About this exercise – The reply to the records below should contain exactly the lines from the line with "The image size is (800, 541)." through the line with "Click the Sign-in link", and nothing besides.

----

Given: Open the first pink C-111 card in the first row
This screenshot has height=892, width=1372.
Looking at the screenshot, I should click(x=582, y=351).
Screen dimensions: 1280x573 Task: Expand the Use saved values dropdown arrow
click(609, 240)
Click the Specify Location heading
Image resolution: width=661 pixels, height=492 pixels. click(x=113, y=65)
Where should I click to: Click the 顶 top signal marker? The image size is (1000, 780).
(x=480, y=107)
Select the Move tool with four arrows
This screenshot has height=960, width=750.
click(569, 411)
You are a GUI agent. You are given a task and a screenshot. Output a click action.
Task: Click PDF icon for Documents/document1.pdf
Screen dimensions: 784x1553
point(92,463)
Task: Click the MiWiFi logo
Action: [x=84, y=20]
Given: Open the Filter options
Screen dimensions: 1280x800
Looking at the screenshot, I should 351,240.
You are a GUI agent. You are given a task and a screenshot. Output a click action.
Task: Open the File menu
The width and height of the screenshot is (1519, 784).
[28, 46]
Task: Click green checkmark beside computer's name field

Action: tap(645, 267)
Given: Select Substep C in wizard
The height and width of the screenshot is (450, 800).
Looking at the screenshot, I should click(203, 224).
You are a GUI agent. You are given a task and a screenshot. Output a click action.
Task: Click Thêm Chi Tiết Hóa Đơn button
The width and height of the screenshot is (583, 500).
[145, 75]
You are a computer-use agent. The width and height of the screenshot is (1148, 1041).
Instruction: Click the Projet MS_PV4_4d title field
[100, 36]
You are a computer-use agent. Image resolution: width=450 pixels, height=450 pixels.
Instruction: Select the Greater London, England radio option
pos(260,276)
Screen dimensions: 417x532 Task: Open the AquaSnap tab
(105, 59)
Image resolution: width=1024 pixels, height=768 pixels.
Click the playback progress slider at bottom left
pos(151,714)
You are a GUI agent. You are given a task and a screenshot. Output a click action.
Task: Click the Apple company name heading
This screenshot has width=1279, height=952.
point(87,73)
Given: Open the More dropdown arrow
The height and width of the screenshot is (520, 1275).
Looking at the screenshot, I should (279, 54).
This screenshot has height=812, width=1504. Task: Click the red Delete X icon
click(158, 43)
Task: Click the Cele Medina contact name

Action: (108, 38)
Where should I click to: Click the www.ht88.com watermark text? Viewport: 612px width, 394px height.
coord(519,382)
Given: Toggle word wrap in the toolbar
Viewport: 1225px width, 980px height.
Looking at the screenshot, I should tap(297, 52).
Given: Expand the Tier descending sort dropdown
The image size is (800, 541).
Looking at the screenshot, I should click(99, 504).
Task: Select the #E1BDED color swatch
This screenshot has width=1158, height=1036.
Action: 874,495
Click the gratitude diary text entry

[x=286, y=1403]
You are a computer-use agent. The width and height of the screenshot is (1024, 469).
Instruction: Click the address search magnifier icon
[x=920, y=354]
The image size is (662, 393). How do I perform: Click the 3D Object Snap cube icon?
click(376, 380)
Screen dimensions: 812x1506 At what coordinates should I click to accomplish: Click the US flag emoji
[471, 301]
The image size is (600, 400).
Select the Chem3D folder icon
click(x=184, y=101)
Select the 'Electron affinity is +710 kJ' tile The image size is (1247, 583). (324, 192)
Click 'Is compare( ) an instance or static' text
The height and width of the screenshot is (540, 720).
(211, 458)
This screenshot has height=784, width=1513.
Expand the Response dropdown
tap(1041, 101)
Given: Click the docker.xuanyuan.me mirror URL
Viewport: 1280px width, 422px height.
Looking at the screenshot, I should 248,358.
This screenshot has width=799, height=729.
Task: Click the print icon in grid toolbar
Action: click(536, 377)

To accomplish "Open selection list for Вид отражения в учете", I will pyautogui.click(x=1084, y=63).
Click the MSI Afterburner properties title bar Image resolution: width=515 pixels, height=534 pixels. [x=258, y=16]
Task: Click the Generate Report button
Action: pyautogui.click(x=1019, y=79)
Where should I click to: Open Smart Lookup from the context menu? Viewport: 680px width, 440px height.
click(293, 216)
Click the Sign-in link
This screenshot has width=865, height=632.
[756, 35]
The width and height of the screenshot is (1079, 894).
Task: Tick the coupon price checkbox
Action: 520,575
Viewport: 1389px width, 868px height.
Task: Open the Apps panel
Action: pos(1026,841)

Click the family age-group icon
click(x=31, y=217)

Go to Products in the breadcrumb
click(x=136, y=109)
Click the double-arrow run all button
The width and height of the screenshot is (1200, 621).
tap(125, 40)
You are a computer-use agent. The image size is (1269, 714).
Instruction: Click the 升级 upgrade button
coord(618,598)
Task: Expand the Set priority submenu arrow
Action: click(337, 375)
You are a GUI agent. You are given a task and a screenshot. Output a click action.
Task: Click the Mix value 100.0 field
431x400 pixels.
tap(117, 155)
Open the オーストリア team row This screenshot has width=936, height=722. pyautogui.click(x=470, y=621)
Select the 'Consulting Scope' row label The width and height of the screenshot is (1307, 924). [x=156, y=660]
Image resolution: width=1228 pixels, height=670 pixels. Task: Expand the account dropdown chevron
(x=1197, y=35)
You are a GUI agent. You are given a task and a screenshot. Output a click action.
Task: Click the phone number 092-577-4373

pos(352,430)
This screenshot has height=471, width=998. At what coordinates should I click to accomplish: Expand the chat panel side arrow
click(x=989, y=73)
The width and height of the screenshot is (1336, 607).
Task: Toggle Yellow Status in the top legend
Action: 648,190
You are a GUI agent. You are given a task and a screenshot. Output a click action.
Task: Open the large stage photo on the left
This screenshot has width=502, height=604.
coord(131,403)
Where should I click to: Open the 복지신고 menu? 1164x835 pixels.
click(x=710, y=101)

----

Written solution –
The image size is (800, 541).
Looking at the screenshot, I should click(99, 504).
Task: Select the #E1BDED color swatch
This screenshot has width=1158, height=1036.
Action: 874,495
Click the gratitude diary text entry

[x=286, y=1403]
You are a computer-use agent. The width and height of the screenshot is (1024, 469).
Instruction: Click the address search magnifier icon
[x=920, y=354]
The image size is (662, 393). How do I perform: Click the 3D Object Snap cube icon?
click(376, 380)
Screen dimensions: 812x1506 At what coordinates should I click to accomplish: Click the US flag emoji
[471, 301]
The image size is (600, 400).
Select the Chem3D folder icon
click(x=184, y=101)
Select the 'Electron affinity is +710 kJ' tile The image size is (1247, 583). (324, 192)
Click 'Is compare( ) an instance or static' text
The height and width of the screenshot is (540, 720).
(211, 458)
This screenshot has height=784, width=1513.
Expand the Response dropdown
tap(1041, 101)
Given: Click the docker.xuanyuan.me mirror URL
Viewport: 1280px width, 422px height.
Looking at the screenshot, I should 248,358.
This screenshot has width=799, height=729.
Task: Click the print icon in grid toolbar
Action: click(536, 377)

To accomplish "Open selection list for Вид отражения в учете", I will pyautogui.click(x=1084, y=63).
Click the MSI Afterburner properties title bar Image resolution: width=515 pixels, height=534 pixels. [x=258, y=16]
Task: Click the Generate Report button
Action: pyautogui.click(x=1019, y=79)
Where should I click to: Open Smart Lookup from the context menu? Viewport: 680px width, 440px height.
click(293, 216)
Click the Sign-in link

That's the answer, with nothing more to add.